Calde Verde

OtherPorkEasy45 minBy Northstar

Ingredients

Servings
4
  • 2 tbsp olive oil
  • 2 lb chorizo sausage, sliced into 1/2-inch pieces
  • 1 cup julienned onions
  • 2 tbsp chopped garlic
  • 0.3 cup finely chopped parsley
  • 3 cup white potatoes, peeled and diced 1/4 inch
  • 0.3 lb split peas
  • 3 quart chicken stock
  • 4 cup kale, rinsed, stemmed, and torn into pieces
  • 3 each bay leaves
  • 2 sprig fresh thyme
  • 0.5 tsp crushed red pepper
  • 6 tbsp fresh mint chiffonade

Instructions

  1. 1

    In a large pot, heat the olive oil over medium heat. Add the chorizo and onions. Season with salt and pepper. Sauté for 2 minutes.

  2. 2

    Add the garlic, parsley, and potatoes. Cook for 2 minutes.

  3. 3

    Add the split peas, chicken stock, and kale.
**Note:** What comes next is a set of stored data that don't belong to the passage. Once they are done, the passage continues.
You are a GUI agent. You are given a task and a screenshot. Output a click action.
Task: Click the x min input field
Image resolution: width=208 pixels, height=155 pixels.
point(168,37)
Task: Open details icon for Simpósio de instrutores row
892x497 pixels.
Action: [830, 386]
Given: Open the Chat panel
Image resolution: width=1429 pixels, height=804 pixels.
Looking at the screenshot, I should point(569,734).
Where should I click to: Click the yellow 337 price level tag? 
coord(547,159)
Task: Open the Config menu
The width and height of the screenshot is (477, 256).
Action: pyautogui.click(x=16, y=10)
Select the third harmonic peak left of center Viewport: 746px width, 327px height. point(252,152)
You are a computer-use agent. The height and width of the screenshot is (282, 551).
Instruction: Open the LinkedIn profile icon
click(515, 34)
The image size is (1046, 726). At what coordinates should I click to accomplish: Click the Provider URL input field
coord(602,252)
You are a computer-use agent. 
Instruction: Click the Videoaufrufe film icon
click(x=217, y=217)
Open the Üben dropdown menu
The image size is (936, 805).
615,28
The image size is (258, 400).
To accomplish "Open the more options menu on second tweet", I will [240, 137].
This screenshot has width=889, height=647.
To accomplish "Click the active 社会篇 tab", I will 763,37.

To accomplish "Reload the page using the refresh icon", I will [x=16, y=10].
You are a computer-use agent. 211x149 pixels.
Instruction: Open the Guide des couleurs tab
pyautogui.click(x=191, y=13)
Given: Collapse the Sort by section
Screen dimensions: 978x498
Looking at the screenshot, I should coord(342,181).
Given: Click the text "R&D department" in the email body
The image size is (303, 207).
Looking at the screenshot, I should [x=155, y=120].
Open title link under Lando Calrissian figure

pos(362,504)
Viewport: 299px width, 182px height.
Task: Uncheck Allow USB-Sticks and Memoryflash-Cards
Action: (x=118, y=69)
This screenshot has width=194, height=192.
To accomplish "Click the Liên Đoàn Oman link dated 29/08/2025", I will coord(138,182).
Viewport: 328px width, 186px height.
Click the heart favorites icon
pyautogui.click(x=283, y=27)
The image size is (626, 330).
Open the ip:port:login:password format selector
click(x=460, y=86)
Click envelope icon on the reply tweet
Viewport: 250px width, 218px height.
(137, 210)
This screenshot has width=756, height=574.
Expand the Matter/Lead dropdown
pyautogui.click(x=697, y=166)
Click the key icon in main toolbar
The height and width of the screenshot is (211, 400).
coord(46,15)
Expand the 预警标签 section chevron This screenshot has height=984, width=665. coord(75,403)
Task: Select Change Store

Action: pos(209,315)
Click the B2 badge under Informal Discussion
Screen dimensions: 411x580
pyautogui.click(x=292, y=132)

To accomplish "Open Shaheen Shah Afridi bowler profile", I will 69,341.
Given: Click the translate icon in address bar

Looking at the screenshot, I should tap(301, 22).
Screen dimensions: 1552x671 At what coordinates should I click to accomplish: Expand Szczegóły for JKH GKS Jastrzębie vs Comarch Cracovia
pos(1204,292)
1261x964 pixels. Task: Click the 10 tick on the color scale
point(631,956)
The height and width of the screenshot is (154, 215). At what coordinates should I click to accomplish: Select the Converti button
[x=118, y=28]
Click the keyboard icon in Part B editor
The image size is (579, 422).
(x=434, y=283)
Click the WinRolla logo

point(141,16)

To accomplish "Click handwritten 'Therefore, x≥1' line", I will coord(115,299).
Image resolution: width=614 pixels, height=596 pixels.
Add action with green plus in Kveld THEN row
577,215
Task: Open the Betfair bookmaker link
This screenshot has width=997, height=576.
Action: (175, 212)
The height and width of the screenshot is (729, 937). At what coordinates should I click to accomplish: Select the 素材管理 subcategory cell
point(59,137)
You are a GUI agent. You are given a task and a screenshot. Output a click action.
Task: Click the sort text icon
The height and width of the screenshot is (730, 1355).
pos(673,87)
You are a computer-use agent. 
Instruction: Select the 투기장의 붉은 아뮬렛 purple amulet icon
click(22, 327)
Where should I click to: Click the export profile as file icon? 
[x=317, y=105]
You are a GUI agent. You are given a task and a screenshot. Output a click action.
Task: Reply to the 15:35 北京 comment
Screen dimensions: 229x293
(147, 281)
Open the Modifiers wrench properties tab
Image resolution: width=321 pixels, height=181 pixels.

Bring to a boil. Season with salt and pepper.

  4. 4

    Stir in the bay leaves, thyme, and crushed red pepper. Reduce to a simmer and cook until the potatoes are fork-tender, about 30 minutes.

  5. 5

    Remove from the heat and skim off any fat that has risen to the surface.

  6. 6

    Serve in large bowls and garnish with fresh mint chiffonade.